Loving My PT Exercises — And How I Got Here
I’ve hurt myself a couple of times — mostly from overdoing exercise and lifting my daughter in awkward positions.
📍 London: Overdoing It at the Gym
Just before I turned 40, we moved to London. The city was fantastic — full of beautiful places to walk and endless ways to stay active. I was excited and threw myself into it all. I joined a yoga studio, went to Zumba classes, signed up for barre, swimming, and a gym membership at Virgin Active. I loved that place — it had such a wide variety of classes, a cozy café, and child care, which made it easier to fit workouts into mom life.
But I overdid it. One day, I took a high-intensity GRID class and then headed straight to the gym.
That combination didn’t go well with my hip. Pain started to build, and eventually I had to see a private doctor. She suggested painkillers, ordered an MRI, and referred me to an osteopath
🩻 MRI, Sciatica, and Discovering Osteopathy
The MRI revealed a labral tear in my hip and tendinitis. Around the same time, I started experiencing sciatic pain, especially while driving — it was intense. Thankfully, osteopathy helped a lot. My osteopath performed a side-lying HVLA technique (similar to a chiropractic adjustment), and it made a huge difference. My sciatic pain went away completely.
I also appreciated that each visit came with a massage and personalized advice on how to exercise safely. I became a big fan of osteopathy. A few months later, I was told I could ease back into exercise, so I started boxing, bodycombat, yoga, and Pilates. Everything was going smoothly, and I kept up my osteopathy sessions regularly.
💥 Back to California — And Back Pain
Then we moved back to California — and I injured my back badly.
My preschooler would often fall asleep in the car, and I’d carry her inside while juggling my keys and twisting awkwardly to open the door. One day, that exact movement triggered a sharp pain that left me trembling, lightheaded, and in tears. I ended up in the doctor’s office, where they gave me a cortisone shot and steroids. A second MRI revealed a bulging disc.
There were no osteopaths nearby, so I started physiotherapy. I really liked my therapist and the exercises were helping, but then COVID hit and the sessions stopped. Still, I stayed consistent with the home program and became very disciplined about doing the moves every day.
The most valuable advice I got was to keep engaging my pelvic floor muscles while walking. It was hard at first, but over time it became second nature. Even now, if my back starts to hurt while I walk, I just remind myself to activate those muscles, and it helps right away.
🏠 Home Rehab and Moving Again
After we moved to Washington and clinics began reopening, I found a new physiotherapist nearby. I was given a new set of exercises, which I added to the ones I was already doing. My back gradually improved, and eventually, I stopped going to therapy.

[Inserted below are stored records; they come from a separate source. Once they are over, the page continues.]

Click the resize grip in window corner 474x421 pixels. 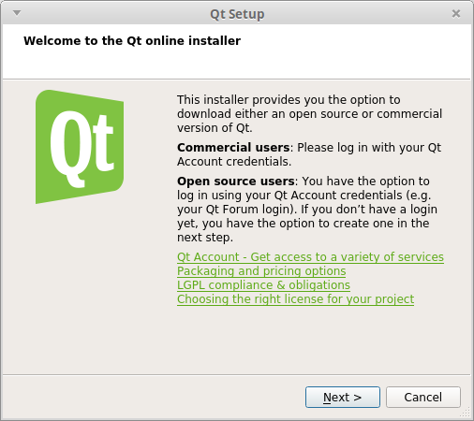pos(466,413)
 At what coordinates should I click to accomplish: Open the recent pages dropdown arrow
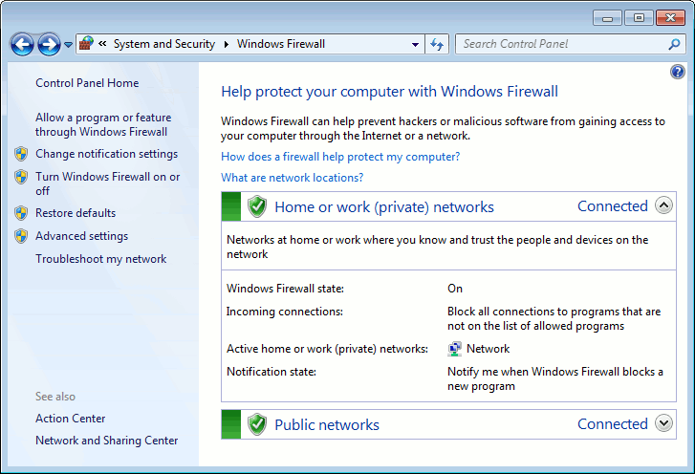click(69, 45)
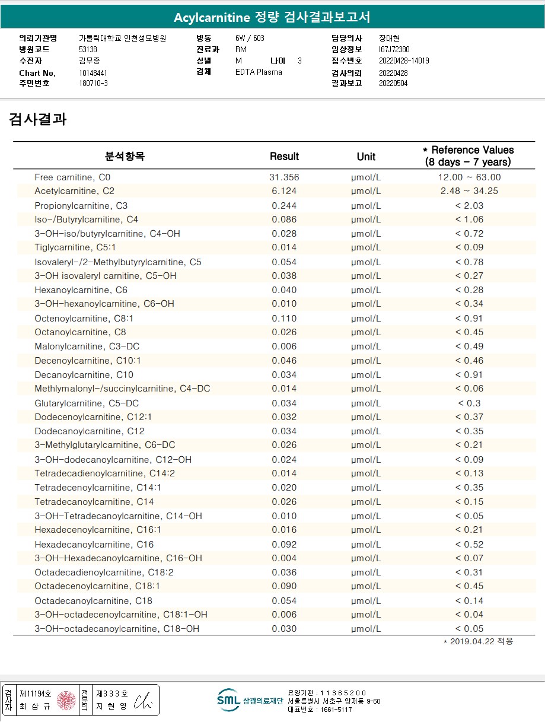This screenshot has height=722, width=545.
Task: Select the reception number 20220428-14019
Action: pos(404,61)
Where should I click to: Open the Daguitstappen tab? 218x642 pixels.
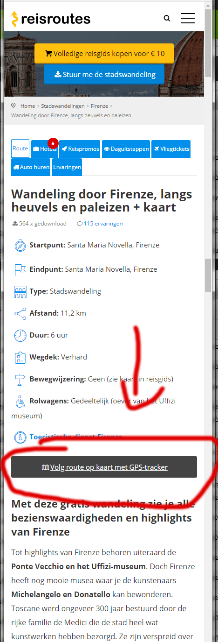126,149
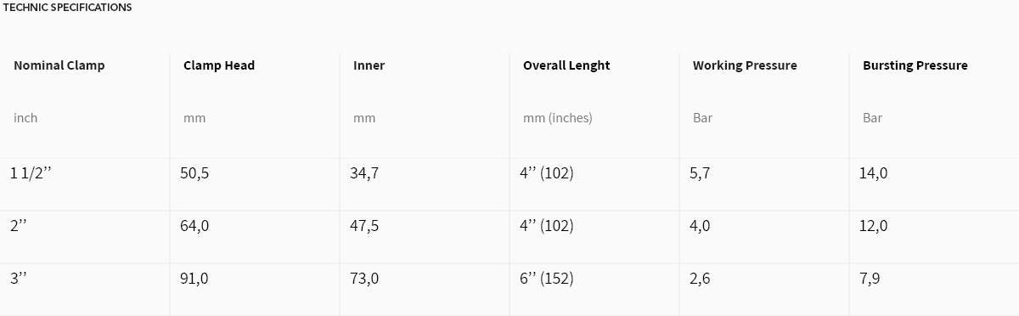Select the 14,0 bursting pressure value
Viewport: 1019px width, 316px height.
874,173
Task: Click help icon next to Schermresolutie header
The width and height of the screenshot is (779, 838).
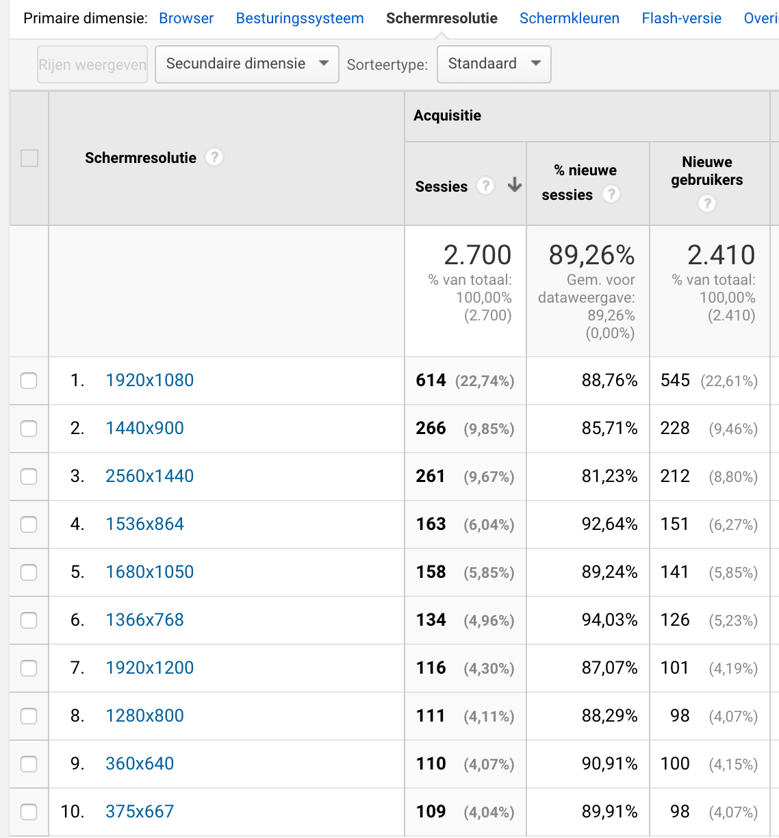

About six months later, however, I developed chest pain. My doctor diagnosed it as costochondritis, and I returned to physiotherapy—this time at a different clinic, since the first one had closed.
Later on, I began treatment again at another clinic to learn new techniques—this time for my shoulder, which had started to develop mobility issues.
I was advised that resistance bands and bodyweight exercises are more effective for recovery, so I stopped lifting weights. That was a big shift for me, as I had been in the habit of going to the gym regularly since I was 16.
🧘 My Best Workout Yet — Built from Recovery
After all of that, I ended up with the best exercise routine I’ve ever had.
Over time, I gathered so many exercises from different physiotherapists that I built my own full-body routine. I started by doing part of it every day, then switched to every other day. Eventually, I had so many moves that I turned it into my own form of circuit training.
The best part? I haven’t needed a gym membership. With all the physiotherapy-based exercises I’ve learned, I’ve actually gotten better results than I ever did at any gym.